> _Items_
• • • •

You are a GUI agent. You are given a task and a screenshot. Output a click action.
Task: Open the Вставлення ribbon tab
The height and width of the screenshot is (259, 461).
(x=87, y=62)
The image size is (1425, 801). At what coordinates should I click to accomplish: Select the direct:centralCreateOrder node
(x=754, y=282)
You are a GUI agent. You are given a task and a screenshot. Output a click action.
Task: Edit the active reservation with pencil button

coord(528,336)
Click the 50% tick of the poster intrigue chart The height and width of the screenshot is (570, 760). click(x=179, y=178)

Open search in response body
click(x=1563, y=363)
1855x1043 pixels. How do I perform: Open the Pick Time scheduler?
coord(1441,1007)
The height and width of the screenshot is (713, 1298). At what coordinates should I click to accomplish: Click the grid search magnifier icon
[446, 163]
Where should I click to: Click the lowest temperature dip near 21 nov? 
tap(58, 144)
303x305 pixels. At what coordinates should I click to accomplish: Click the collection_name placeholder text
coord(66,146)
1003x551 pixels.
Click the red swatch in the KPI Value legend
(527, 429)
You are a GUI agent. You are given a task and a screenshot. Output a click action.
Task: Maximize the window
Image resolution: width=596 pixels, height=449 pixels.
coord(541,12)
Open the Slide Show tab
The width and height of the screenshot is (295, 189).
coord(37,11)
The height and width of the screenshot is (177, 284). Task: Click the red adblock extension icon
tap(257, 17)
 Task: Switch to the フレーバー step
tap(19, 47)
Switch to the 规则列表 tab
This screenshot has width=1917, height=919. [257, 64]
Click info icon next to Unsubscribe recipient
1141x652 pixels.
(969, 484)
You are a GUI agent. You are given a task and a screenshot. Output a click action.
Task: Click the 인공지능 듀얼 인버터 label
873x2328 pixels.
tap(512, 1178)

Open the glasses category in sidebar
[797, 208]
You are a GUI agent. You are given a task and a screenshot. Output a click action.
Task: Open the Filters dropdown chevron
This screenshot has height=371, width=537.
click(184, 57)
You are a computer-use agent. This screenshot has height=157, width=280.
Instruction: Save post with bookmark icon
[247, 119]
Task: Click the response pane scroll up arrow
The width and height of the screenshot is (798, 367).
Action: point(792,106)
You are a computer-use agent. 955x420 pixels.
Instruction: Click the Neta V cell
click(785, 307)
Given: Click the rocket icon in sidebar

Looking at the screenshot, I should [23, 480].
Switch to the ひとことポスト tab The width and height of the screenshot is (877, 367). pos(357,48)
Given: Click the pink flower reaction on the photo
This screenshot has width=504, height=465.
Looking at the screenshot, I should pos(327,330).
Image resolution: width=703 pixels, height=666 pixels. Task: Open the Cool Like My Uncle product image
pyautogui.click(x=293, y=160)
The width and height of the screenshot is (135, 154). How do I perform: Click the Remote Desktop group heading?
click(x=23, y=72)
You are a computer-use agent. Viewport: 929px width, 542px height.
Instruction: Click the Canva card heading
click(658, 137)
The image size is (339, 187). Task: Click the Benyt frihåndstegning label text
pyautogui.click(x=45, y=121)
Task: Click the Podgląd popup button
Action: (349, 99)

• • • •

> _Required task_
Rewrite the listing above, replacing "GUI agent" with "desktop assistant" wherever it occurs and leaving everything else unchanged.

> _Result of the task_
You are a desktop assistant. You are given a task and a screenshot. Output a click action.
Task: Open the Вставлення ribbon tab
The height and width of the screenshot is (259, 461).
(x=87, y=62)
The image size is (1425, 801). At what coordinates should I click to accomplish: Select the direct:centralCreateOrder node
(x=754, y=282)
You are a desktop assistant. You are given a task and a screenshot. Output a click action.
Task: Edit the active reservation with pencil button

coord(528,336)
Click the 50% tick of the poster intrigue chart The height and width of the screenshot is (570, 760). click(x=179, y=178)

Open search in response body
click(x=1563, y=363)
1855x1043 pixels. How do I perform: Open the Pick Time scheduler?
coord(1441,1007)
The height and width of the screenshot is (713, 1298). At what coordinates should I click to accomplish: Click the grid search magnifier icon
[446, 163]
Where should I click to: Click the lowest temperature dip near 21 nov? 
tap(58, 144)
303x305 pixels. At what coordinates should I click to accomplish: Click the collection_name placeholder text
coord(66,146)
1003x551 pixels.
Click the red swatch in the KPI Value legend
(527, 429)
You are a desktop assistant. You are given a task and a screenshot. Output a click action.
Task: Maximize the window
Image resolution: width=596 pixels, height=449 pixels.
coord(541,12)
Open the Slide Show tab
The width and height of the screenshot is (295, 189).
coord(37,11)
The height and width of the screenshot is (177, 284). Task: Click the red adblock extension icon
tap(257, 17)
 Task: Switch to the フレーバー step
tap(19, 47)
Switch to the 规则列表 tab
This screenshot has width=1917, height=919. [257, 64]
Click info icon next to Unsubscribe recipient
1141x652 pixels.
(969, 484)
You are a desktop assistant. You are given a task and a screenshot. Output a click action.
Task: Click the 인공지능 듀얼 인버터 label
873x2328 pixels.
tap(512, 1178)

Open the glasses category in sidebar
[797, 208]
You are a desktop assistant. You are given a task and a screenshot. Output a click action.
Task: Open the Filters dropdown chevron
This screenshot has height=371, width=537.
click(184, 57)
You are a computer-use agent. This screenshot has height=157, width=280.
Instruction: Save post with bookmark icon
[247, 119]
Task: Click the response pane scroll up arrow
The width and height of the screenshot is (798, 367).
Action: point(792,106)
You are a computer-use agent. 955x420 pixels.
Instruction: Click the Neta V cell
click(785, 307)
Given: Click the rocket icon in sidebar

Looking at the screenshot, I should [23, 480].
Switch to the ひとことポスト tab The width and height of the screenshot is (877, 367). pos(357,48)
Given: Click the pink flower reaction on the photo
This screenshot has width=504, height=465.
Looking at the screenshot, I should pos(327,330).
Image resolution: width=703 pixels, height=666 pixels. Task: Open the Cool Like My Uncle product image
pyautogui.click(x=293, y=160)
The width and height of the screenshot is (135, 154). How do I perform: Click the Remote Desktop group heading?
click(x=23, y=72)
You are a computer-use agent. Viewport: 929px width, 542px height.
Instruction: Click the Canva card heading
click(658, 137)
The image size is (339, 187). Task: Click the Benyt frihåndstegning label text
pyautogui.click(x=45, y=121)
Task: Click the Podgląd popup button
Action: (349, 99)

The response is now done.